Но стоило ему войти, как всё это рухнуло, словно сон сменила явь: профессионального безразличия врача оказалось достаточно, чтобы свести на нет эти защитные меры. Перкен сразу почувствовал себя отъединённым от своего тела, от того безответственного тела, которое хотело увлечь его навстречу смерти. Врач снял повязку и осмотрел рану, присев по-сиамски на край кровати; Перкен перечислил симптомы, которые называл английскому врачу. Сиамец не отвечал, продолжая ощупывать с поразительной ловкостью. Перкен исходил нетерпением, но без особой тревоги; он снова чувствовал себя перед лицом противника, хотя противником этим была его собственная кровь.
— Месье Перкен, по дороге к вам я встретил доктора Блекхауса. Это человек… порочный, но очень опытный врач. Он сказал мне с чисто английским презрением — как будто я не знаю этой болезни, — что у вас гнойный артрит. Я читал об этой болезни в учебниках, она была распространена во время европейской войны, но сам с ней ни разу не сталкивался. Симптомы как раз те, о которых вы рассказываете. Чтобы справиться с инфекционным заболеванием такого рода, надо бы прибегнуть к ампутации. Но здесь при современном состоянии науки…
Перкен поднял руки в знак прекращения разговора. Эта болтовня на западный манер напомнила ему, что осторожное подтверждение его смерти было дано в ожидании справедливого вознаграждения. Он расплатился; мужчина ушёл. Он проводил его взглядом — как лишнее доказательство.
В угрозу он верил больше, чем в саму смерть, одновременно привязанный к своей плоти и отъединённый от неё, подобно тем людям, которых топят, предварительно привязав к трупам. Он был настолько чужд этой подстерегающей его смерти, что снова чувствовал себя готовым к бою; однако взгляд Клода возвращал его внутрь тела. Было в этом взгляде горячее соучастие, основанное на щемящем чувстве братства по отваге и сострадании, животном единении существ перед обречённостью плоти; Перкен же, хоть и привязался к нему больше, чем к любому другому существу, ощущал свою смерть так, словно бы она исходила от него. Настоятельное подтверждение заключалось не столько в словах врачей, сколько в глазах Клода, который инстинктивно опускал веки.
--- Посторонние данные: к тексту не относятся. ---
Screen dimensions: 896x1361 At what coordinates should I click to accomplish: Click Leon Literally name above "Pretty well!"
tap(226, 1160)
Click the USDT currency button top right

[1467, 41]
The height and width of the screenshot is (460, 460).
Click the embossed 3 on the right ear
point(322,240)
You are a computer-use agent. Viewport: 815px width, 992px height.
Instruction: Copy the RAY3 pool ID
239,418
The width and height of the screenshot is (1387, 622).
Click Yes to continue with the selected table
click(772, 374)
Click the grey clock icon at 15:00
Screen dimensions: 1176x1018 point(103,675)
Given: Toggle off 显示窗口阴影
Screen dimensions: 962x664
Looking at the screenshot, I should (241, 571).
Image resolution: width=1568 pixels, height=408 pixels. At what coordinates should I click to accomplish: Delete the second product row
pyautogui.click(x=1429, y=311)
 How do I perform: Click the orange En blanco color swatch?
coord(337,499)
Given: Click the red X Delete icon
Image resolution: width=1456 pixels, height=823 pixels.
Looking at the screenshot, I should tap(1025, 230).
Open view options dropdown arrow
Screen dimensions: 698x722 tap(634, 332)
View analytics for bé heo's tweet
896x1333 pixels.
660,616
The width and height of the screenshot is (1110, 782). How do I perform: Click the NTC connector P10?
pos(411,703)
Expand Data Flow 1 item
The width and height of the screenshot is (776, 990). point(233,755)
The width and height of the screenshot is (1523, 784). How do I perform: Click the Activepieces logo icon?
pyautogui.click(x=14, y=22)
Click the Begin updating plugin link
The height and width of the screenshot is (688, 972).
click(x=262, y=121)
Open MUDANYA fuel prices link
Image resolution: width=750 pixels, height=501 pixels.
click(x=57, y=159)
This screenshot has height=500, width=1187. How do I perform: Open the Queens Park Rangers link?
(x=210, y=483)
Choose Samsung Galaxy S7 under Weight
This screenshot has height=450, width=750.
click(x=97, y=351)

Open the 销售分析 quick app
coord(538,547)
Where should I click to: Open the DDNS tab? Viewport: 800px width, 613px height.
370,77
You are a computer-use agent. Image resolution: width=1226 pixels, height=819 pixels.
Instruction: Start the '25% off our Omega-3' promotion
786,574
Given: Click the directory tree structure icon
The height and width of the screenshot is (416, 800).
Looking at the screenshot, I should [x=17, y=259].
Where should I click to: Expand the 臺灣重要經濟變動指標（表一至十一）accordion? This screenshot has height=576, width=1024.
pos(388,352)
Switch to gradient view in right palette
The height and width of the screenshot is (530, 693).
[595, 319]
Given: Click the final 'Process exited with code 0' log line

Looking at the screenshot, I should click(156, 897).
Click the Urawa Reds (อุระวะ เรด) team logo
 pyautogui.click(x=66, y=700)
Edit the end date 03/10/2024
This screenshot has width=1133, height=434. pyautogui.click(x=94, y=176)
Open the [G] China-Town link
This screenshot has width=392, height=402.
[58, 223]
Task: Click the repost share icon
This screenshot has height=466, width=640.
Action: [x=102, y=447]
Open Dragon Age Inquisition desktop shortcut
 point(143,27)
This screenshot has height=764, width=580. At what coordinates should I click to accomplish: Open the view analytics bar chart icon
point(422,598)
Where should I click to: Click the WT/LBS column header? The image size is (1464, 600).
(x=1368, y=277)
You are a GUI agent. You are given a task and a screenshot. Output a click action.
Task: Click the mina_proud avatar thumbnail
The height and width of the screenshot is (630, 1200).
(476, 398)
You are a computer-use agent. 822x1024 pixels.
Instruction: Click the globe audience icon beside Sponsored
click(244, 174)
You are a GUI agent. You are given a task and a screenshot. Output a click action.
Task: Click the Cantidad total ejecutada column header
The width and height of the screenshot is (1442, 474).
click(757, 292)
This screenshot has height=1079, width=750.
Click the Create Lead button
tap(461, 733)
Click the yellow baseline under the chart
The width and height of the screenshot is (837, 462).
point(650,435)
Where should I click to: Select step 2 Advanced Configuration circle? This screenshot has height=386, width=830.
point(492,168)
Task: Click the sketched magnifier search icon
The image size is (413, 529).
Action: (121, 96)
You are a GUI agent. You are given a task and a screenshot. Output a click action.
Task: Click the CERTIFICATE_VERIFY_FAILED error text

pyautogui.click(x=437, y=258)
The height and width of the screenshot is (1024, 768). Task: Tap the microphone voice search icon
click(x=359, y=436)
Колющая боль в колене возобновилась, и одновременно нога стала рефлекторно сгибаться: между болью и смертью установилось своего рода соглашение, словно одна была неизбежным приготовлением к другой; затем волна боли откатила, унося с собой и волю, которая ей противостояла, на страже оставалось только дремотное страдание; впервые в нём поднималось что-то такое, что было сильнее его, чего никакая надежда не могла одолеть. А ведь и с этим тоже следовало бороться.
— Самое удивительное, Клод, в присутствии смерти, даже… далёкой, — это то, что вдруг осознаёшь, чего именно хочешь, причём без малейших колебаний…
Они глядели друг на друга, подчиняясь тому молчаливому согласию, которое не раз уже объединяло их. Перкен сидел на кровати, вытянув ногу; взгляд его снова обрёл ясность, но исполнен был какого-то особого, проникновенного понимания, как будто воля его не избавилась от сожалений, груз которых всё ещё тащила за собой. Клод пытался разгадать его.
— Ты хочешь вернуться туда вместе с войском?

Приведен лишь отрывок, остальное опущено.